• [Problem description]: Set every record down again, exactly and completely.
++++ Data in this exercise
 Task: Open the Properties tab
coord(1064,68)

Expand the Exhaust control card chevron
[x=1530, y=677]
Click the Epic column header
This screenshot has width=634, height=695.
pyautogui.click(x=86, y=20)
++++++++
• [Answer area]:
 Task: Open the Properties tab
coord(1064,68)

Expand the Exhaust control card chevron
[x=1530, y=677]
Click the Epic column header
This screenshot has width=634, height=695.
pyautogui.click(x=86, y=20)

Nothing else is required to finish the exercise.